--- Document ---
════

Sunday, September 30, 2012

Camelback Mountain Rescues Steady in 2012; Included One for Tim Hightower, Former Arizona Cardinals Player

Tim Hightower's March 2012 Camelback rescue.

At least nine people have been rescued in six incidents so far this year at Camelback Mountain. Most were treated for heat exhaustion and dehydration.

The two primary hiking trails of Camelback, Echo Canyon and Cholla Trails, are both just over a mile long. That little number, "1," has sure fooled a lot of people. The rocky trails rise more than 1,000 feet in that mile-plus walk, and both are not only steep, they've got places where the use of hands is mandatory. The effects of a heat illness can set in within minutes of a scorching summer hike up Camelback Mountain under full sunlight. Even in the morning and evening, or in spring or fall, when the sun's rays are less intense, susceptible people with too little water can die in as little as two to four hours on any mountain trail in Phoenix. I'd estimate at least one hiker per year has died from the heat in the last few years, though the average went up a little with the deaths of three aging gold-seekers from Utah who died in the Supes a couple of summers ago.

Besides the deaths and heat-related rescues on Camelback, no doubt many more hikers have suffered a miserable outing because they brought too too little water. On a very hot day, 110-plus, I (generally) don't hike between 10 a.m. and 5 p.m. Outside of those hours is fine, even if it's 111 or slightly higher, though if the air's too thick with humidity -- not uncommon in cumulonimbus-heavy monsoon season -- even 105 can be oppressive enough to make me wish I was at the gym. If you're not very acclimated to the heat, go with the temperature you're comfortable in.

In the heat at Camelback, the pale red landscape becomes like magma. The cicadas providing a sizzling soundtrack. Mini-canyons are brick ovens. The heat zaps strength from your legs and fries your brain. If sunlight has lit up a rock formation for very long, forget about climbing. The stone feels like an electric stove-top on high. Except for those cicadas, it's lonely. Very few people are out here with you. No need to worry about rattlesnakes on super-hot days -- they're in their cool burrows, not being Crockpotted by the air-temperature.

════

--- Data lines ---
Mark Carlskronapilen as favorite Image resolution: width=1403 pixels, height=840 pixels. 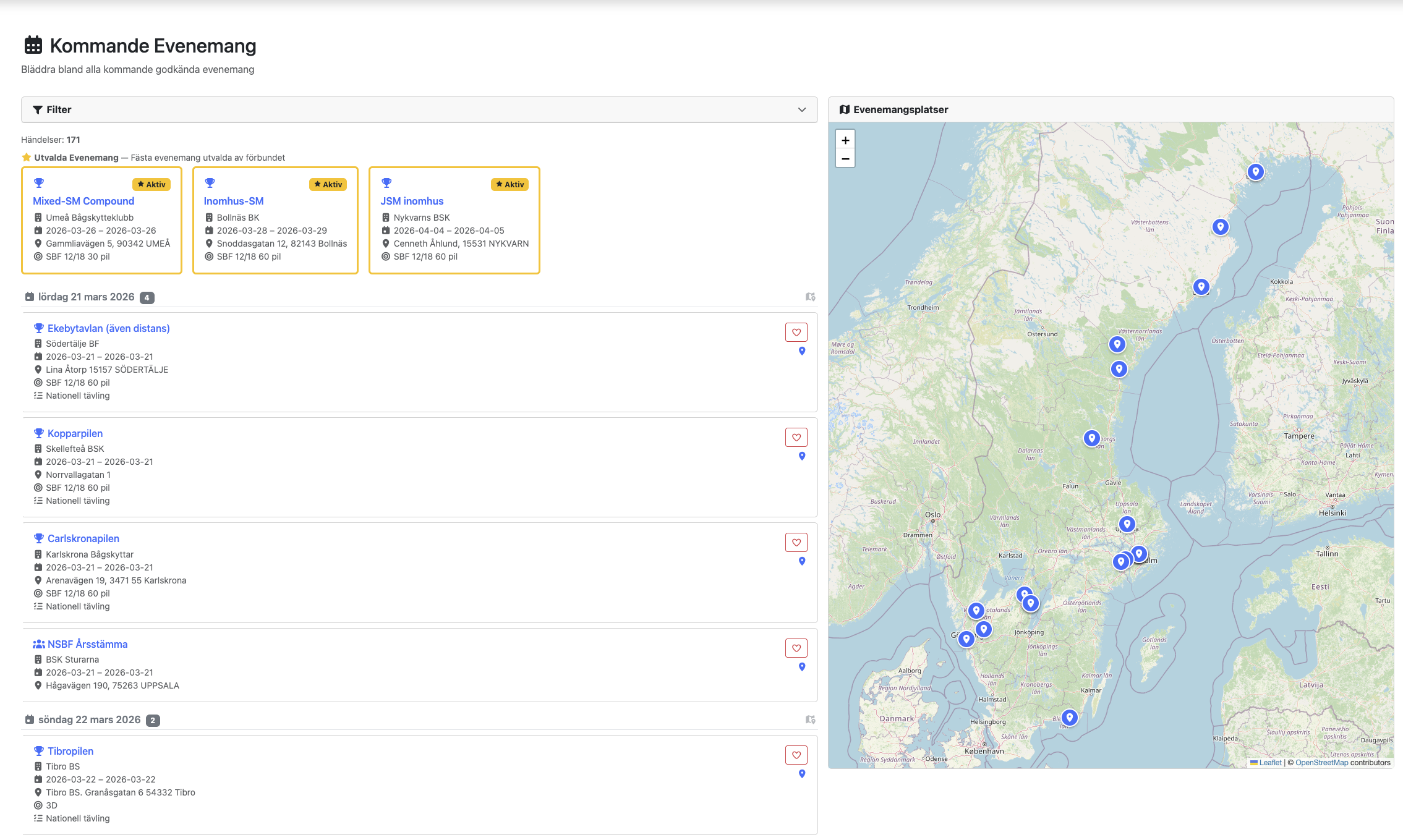click(x=796, y=543)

════

--- Required work ---
A – According to the Camelback Mountain post, how many people have been rescued at Camelback Mountain so far this year, and in how many incidents?
B – Echo everything in the Camelback Mountain post from "Sunday, September 30, 2012" down to "exhaustion and dehydration.".

--- Solutions to the exercise ---
A – At least nine people, in six incidents.

B –
Sunday, September 30, 2012

Camelback Mountain Rescues Steady in 2012; Included One for Tim Hightower, Former Arizona Cardinals Player

Tim Hightower's March 2012 Camelback rescue.

At least nine people have been rescued in six incidents so far this year at Camelback Mountain. Most were treated for heat exhaustion and dehydration.